__Input__:
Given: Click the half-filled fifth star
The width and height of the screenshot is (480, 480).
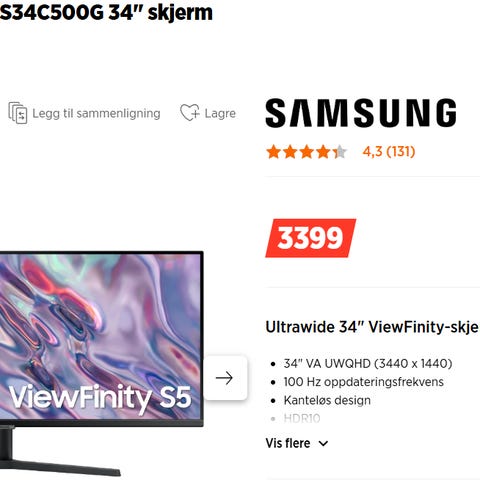Looking at the screenshot, I should 340,152.
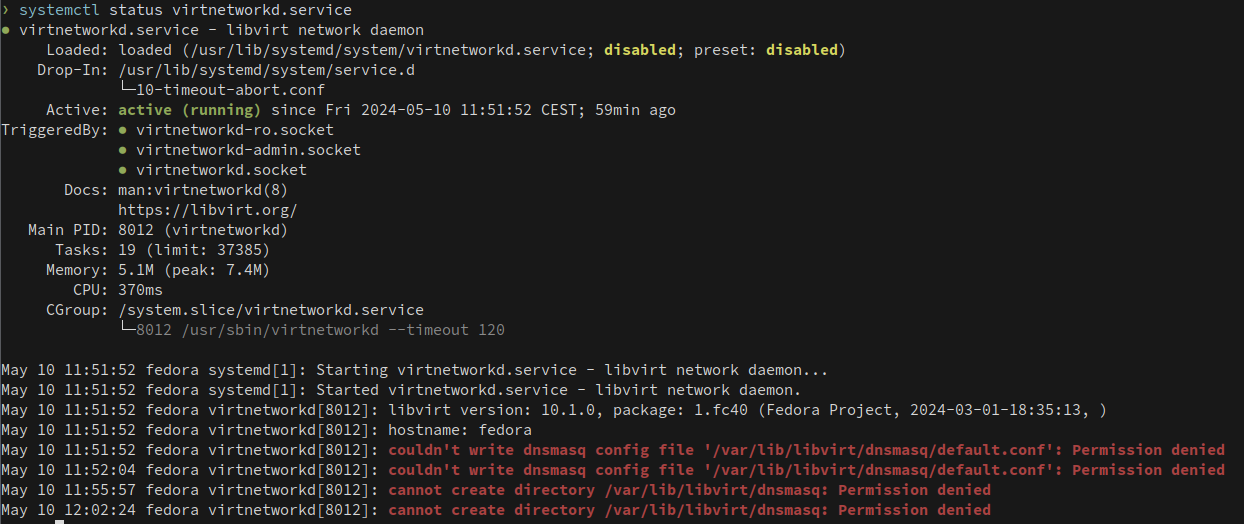Click the bullet before the plain virtnetworkd.socket entry

coord(123,170)
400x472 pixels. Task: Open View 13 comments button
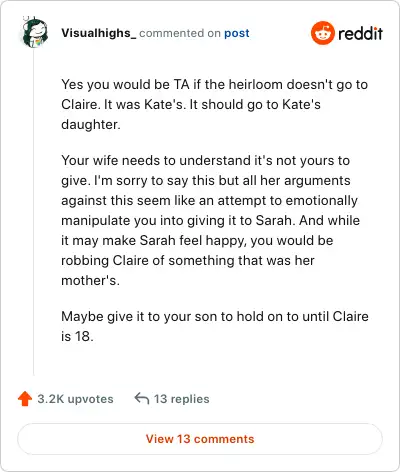pyautogui.click(x=200, y=439)
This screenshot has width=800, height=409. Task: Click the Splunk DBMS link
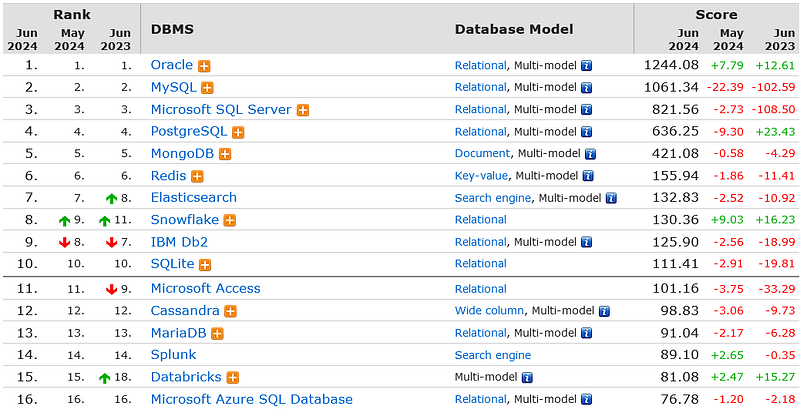tap(173, 355)
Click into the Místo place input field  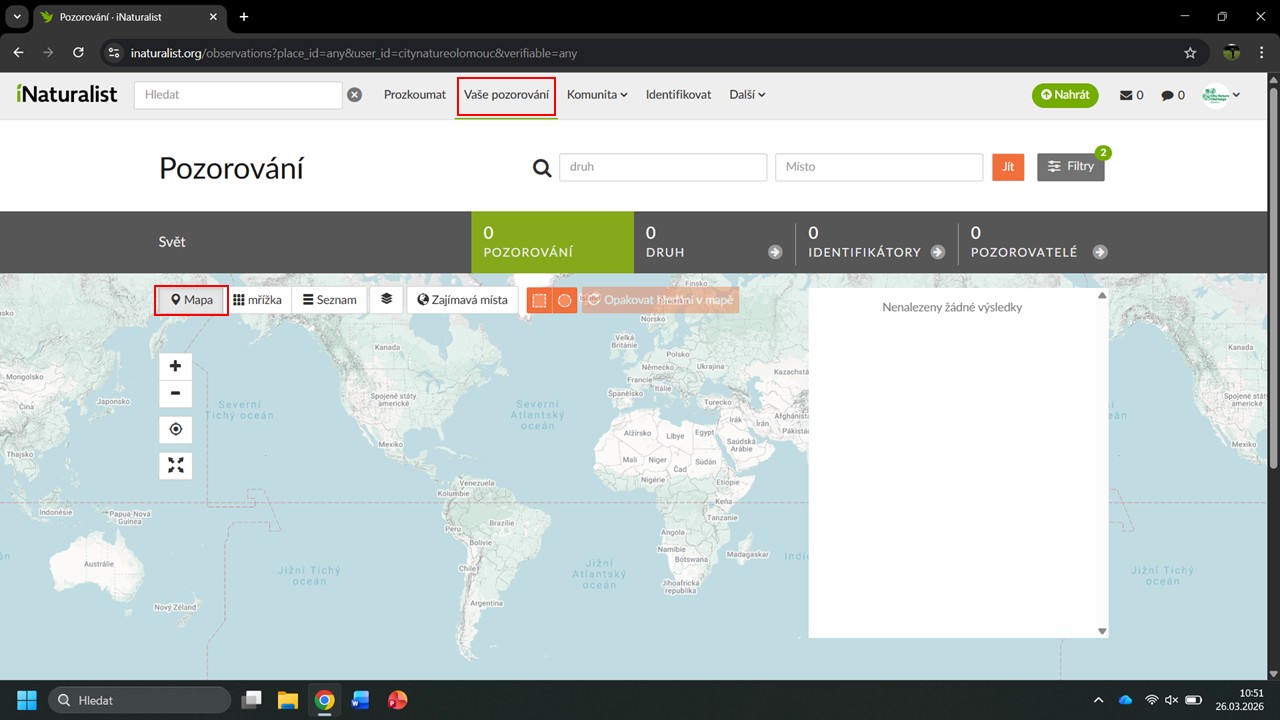878,167
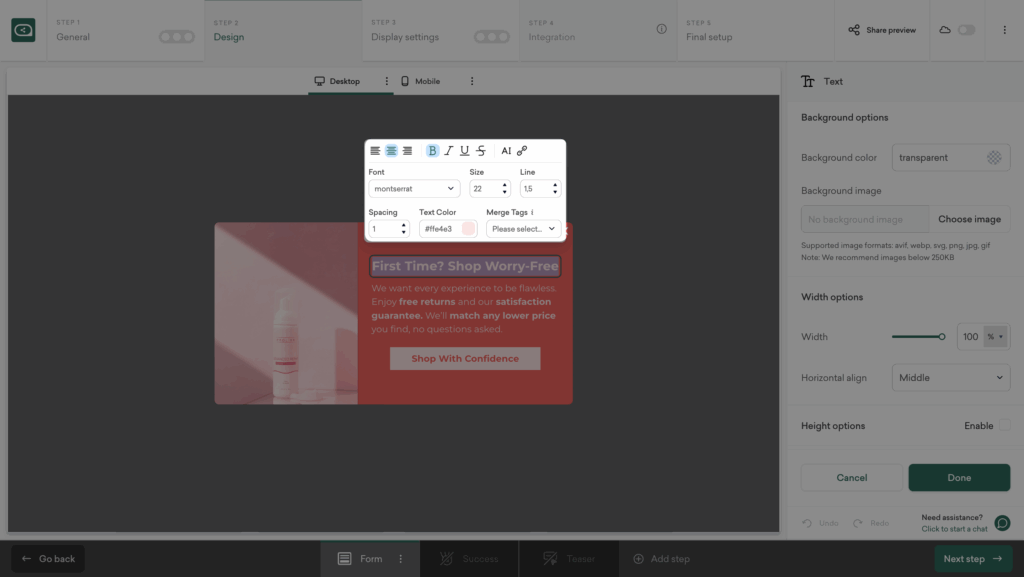Click the Done button
The width and height of the screenshot is (1024, 577).
coord(958,478)
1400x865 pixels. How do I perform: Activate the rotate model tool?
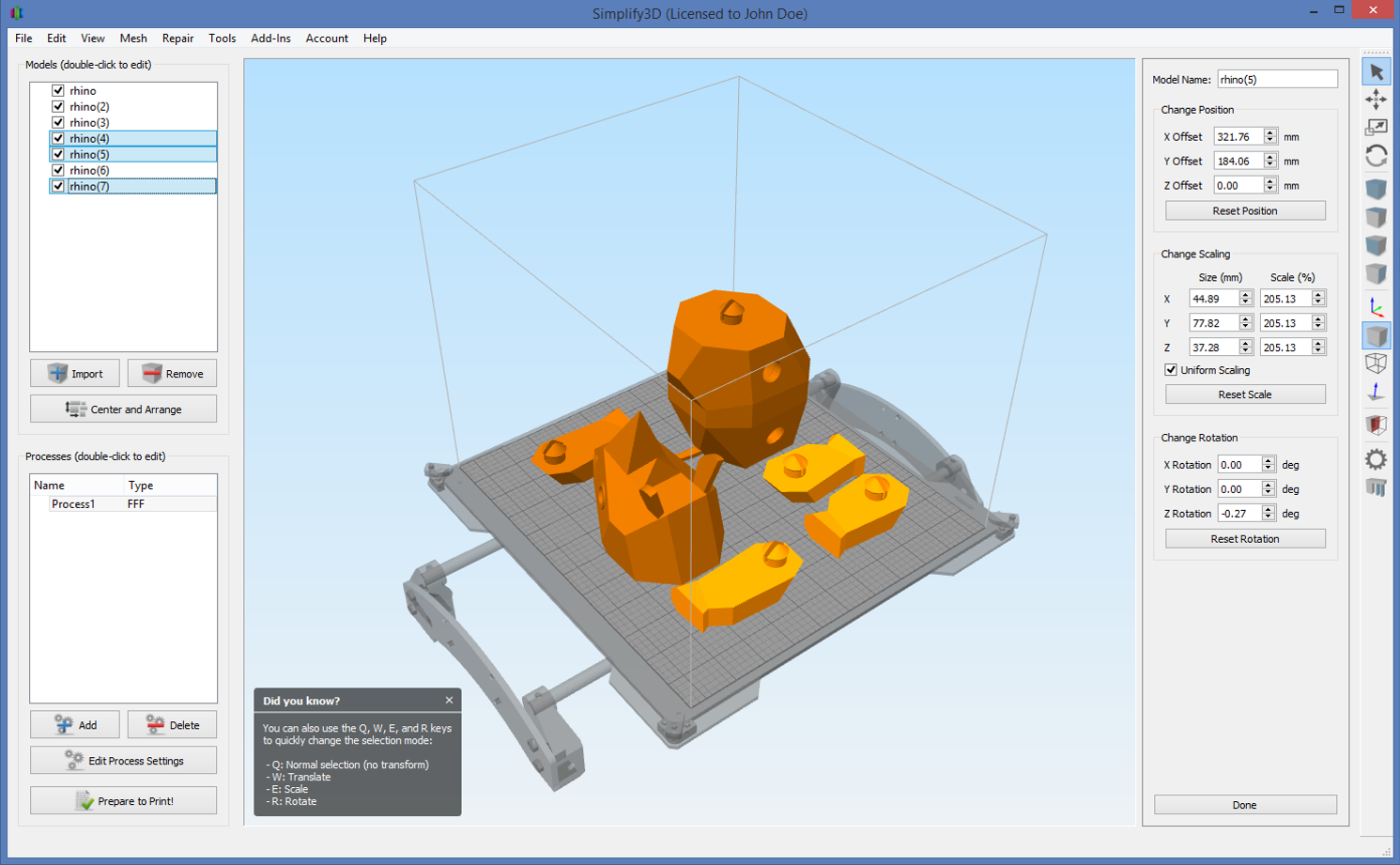coord(1377,156)
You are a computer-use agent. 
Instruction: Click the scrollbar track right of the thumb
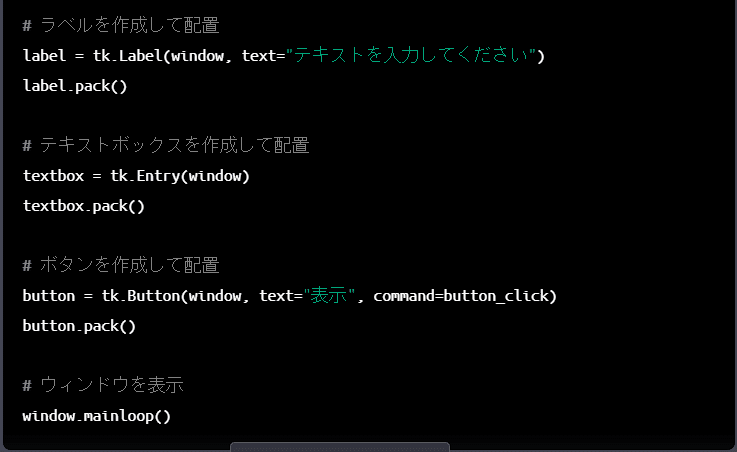590,447
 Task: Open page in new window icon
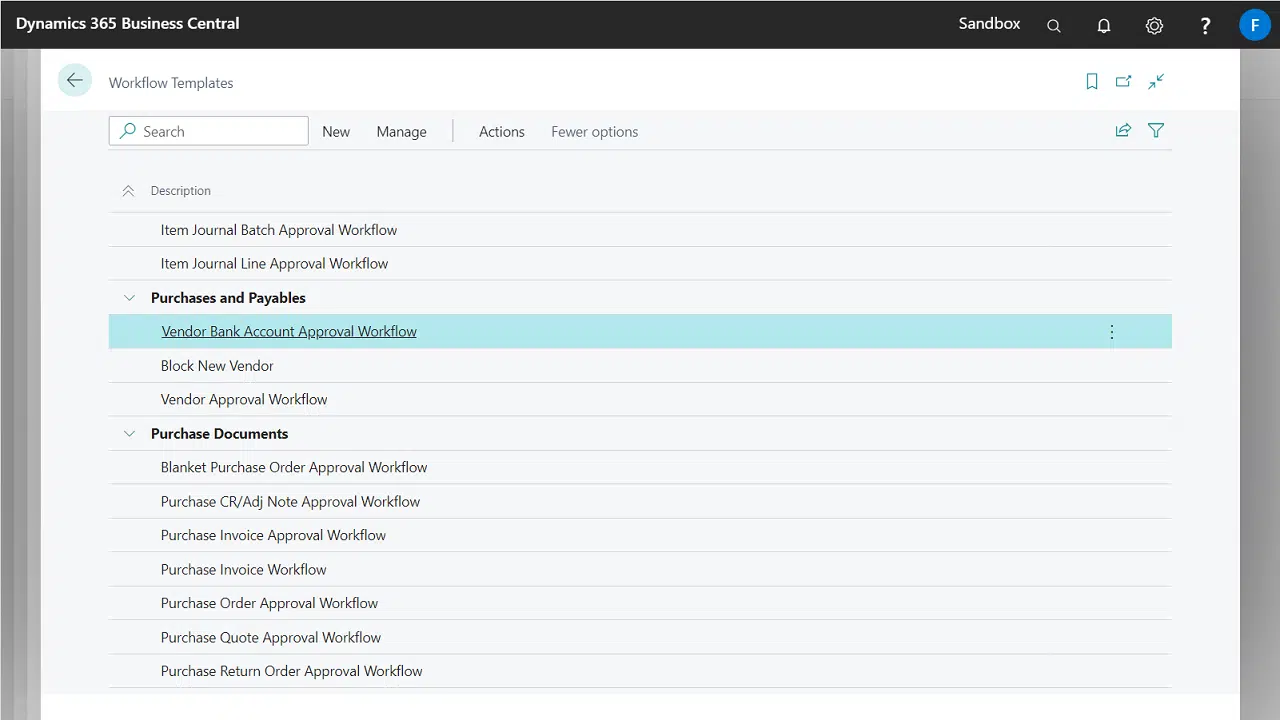tap(1124, 82)
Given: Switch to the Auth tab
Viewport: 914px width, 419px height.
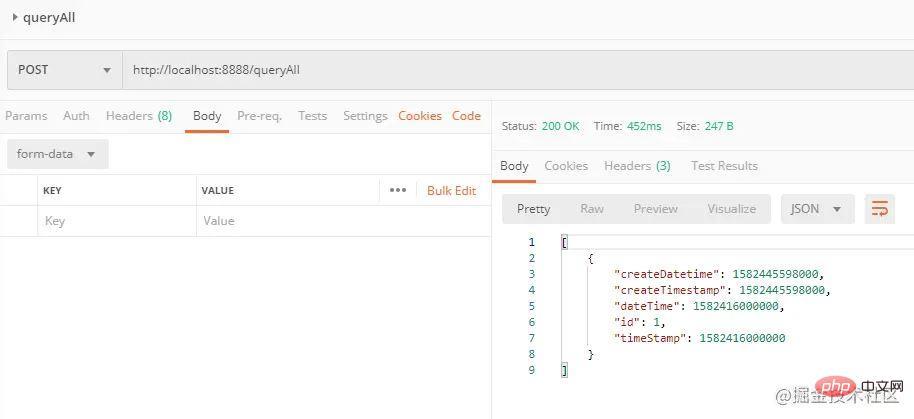Looking at the screenshot, I should pyautogui.click(x=76, y=116).
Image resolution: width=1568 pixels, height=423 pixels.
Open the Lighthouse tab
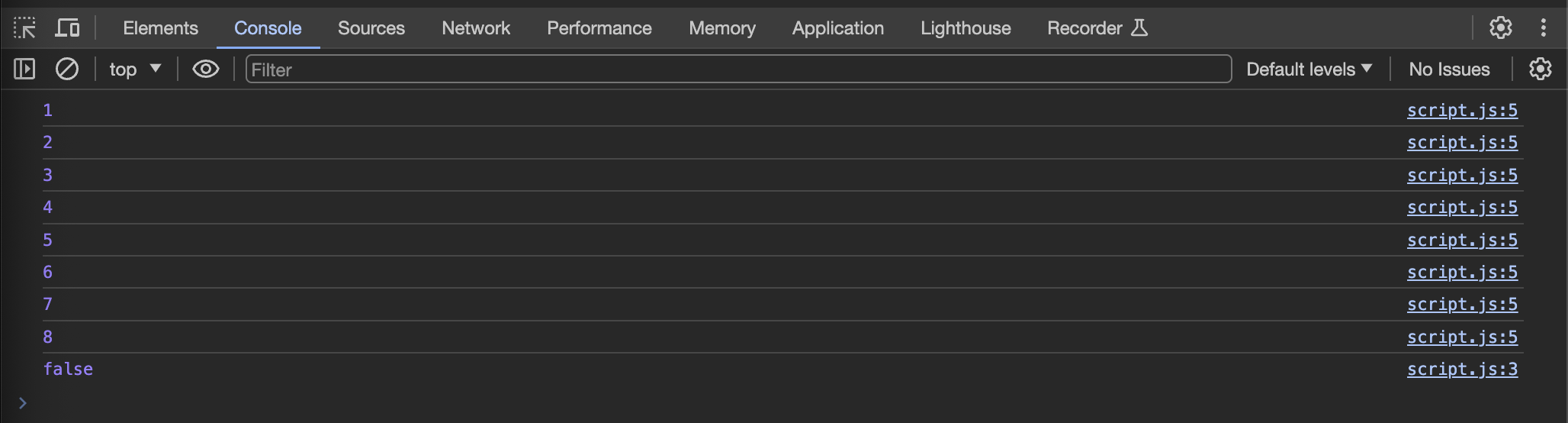tap(966, 28)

__Exercise directions__: Leave out every picture and write out exactly the lines running from the line containing "Viewport: 914px width, 419px height." to the end of the listing above.

__Output of the task__:
Viewport: 914px width, 419px height.
Looking at the screenshot, I should pyautogui.click(x=76, y=116).
Image resolution: width=1568 pixels, height=423 pixels.
Open the Lighthouse tab
tap(966, 28)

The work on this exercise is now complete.